Why Sane Fat-Loss Matters

April 16th, 2015 by

Why is there this expectation that dieting, more specifically contest prep, should be as aggressive as possible while doing as much as you can possibly tolerate? It should actually be the other way around – the goal should be to eat as many calories as you can, do as little cardio as possible, and still see progress. More is NOT always better. There is often a cost associated with super speedy progress.

I was honestly baffled by this feedback from an LBC client who is currently in contest prep. She has even admitted in past biweeklies that she cannot believe how sane this prep is compared to her previous competition preps:

“My first show is coming up in less than eight weeks and I am very excited and nervous at the same time. I see steady results and the way my body is changing with almost half physical effort I used to put in my competition prep….The other day, I met with one of the IFBB pros for posing session and she’s had many compliments about my physique (except having smaller shoulders) but when I told her how often I trained and did cardio, she could not believe her ears. She told me that I should ask myself if I deserved to win with training regiment like this, while my competitors train ‘very hard six to seven times a week’. Needless to say that my ego was hurt.”

Not deserve to win because one didn’t put their health on the line in order to prepare for a competition? Absurd.

This would be a great time to cover some of the negative consequences associated with speedy progress and putting your body through TOO much. We have covered these many times before, but here is a recap:

– – –

1. Faster metabolic adaptations. Basically this means that what you’re doing will catch up with you and will require you to do more and more activity or eat fewer and fewer calories for sub-optimal results. Don’t care? Who needs food anyway right?

2. You not only set yourself up for fat loss, but you are creating an environment that will cause you to lose lean body mass. You didn’t really want to be bulky anyway right? The only issue with that is that muscle isn’t the only thing you should put into that category. How about brain function? Your memories are still important to aren’t they? Bone mass? All of these things are affected.

3. Hormone levels. They will drop. All the sudden fat loss slows, you look skinny fat, you’re having monthly cycle nightmares, your irritable, your unbearably hungry, you’re not sleeping well, life looks a little more grey. Couldn’t be your behaviors though because you are just being healthy right?

4. You no longer have time to spend with your family/friends because you are so busy spending hours at the gym.
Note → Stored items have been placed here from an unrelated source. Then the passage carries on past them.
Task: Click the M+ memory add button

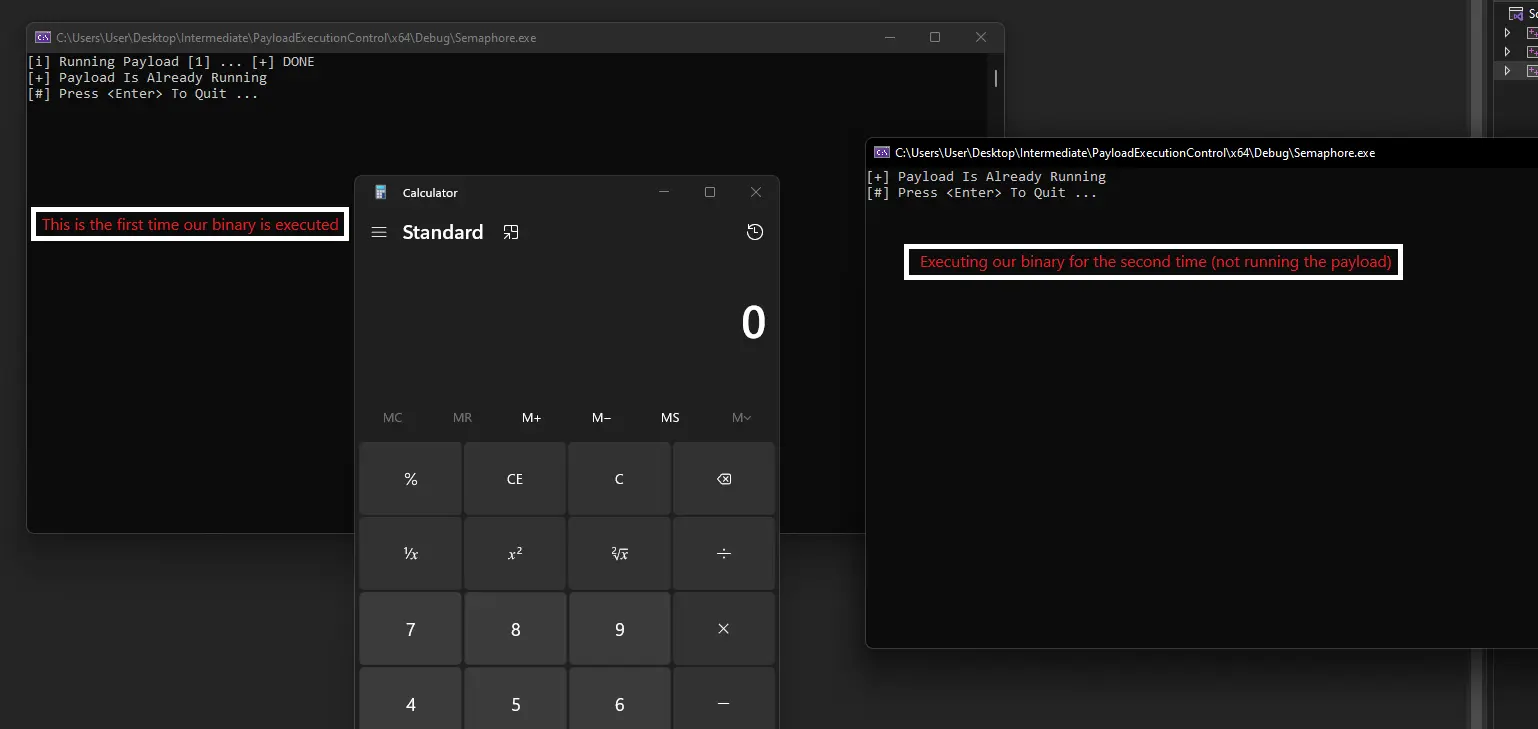Action: (x=531, y=417)
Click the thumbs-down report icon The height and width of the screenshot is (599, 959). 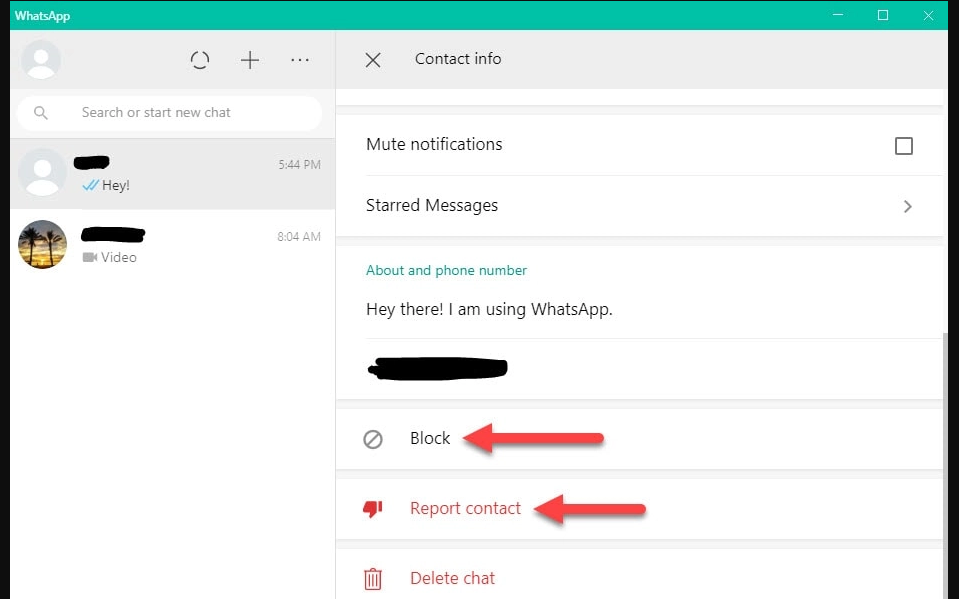pos(373,509)
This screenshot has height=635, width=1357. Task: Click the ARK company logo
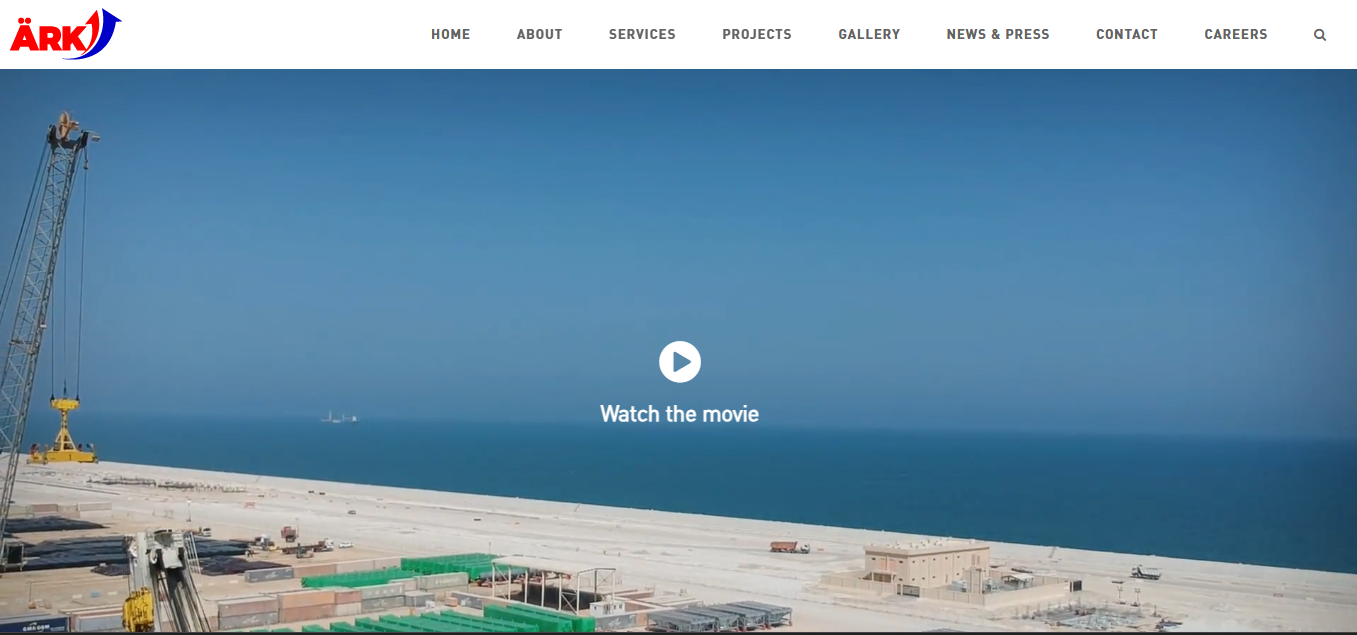pyautogui.click(x=65, y=34)
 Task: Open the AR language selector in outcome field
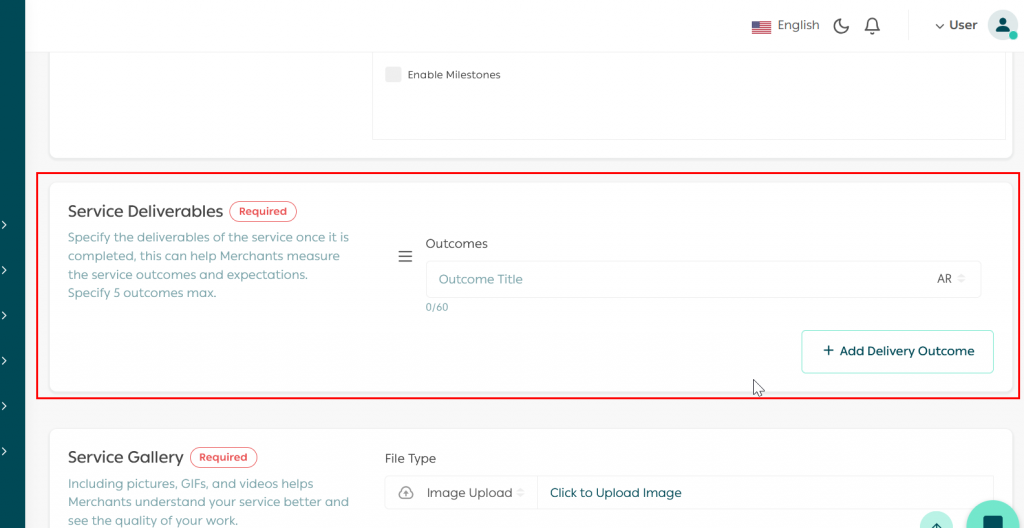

In fact it has become a part time job every day. They don’t understand your dedication, so avoidance is best. Besides even if you had the time, who has the energy?

5. You have kids? All of the sudden they are looking down at their plates questioning if they eat too much, if they look fat at the swimming pool, and wonder if they should be embarrassed by the body that they see in the mirror. After all mommy/daddy said they are ugly about themselves and I have a belly too.

6. You can develop an eating disorder. Not everyone who suffers from eating disorders had a bad childhood or some kind of traumatic past. Food issues can be created by tight boundaries and dietary restriction.

7. It makes future fat loss attempts so much harder. It may be working for you now, but when you can’t add more activity and you can’t cut calories anymore you have to eat more. Likely you will experience a horrendous rebound as the body fights to bring itself back into homeostasis and find its set point. During that time you may end up even heavier than when you started as an attempt to protect you from future starvation. When you try to lose fat again, your body knows what is going on and will down-regulate your metabolism much quicker this time around.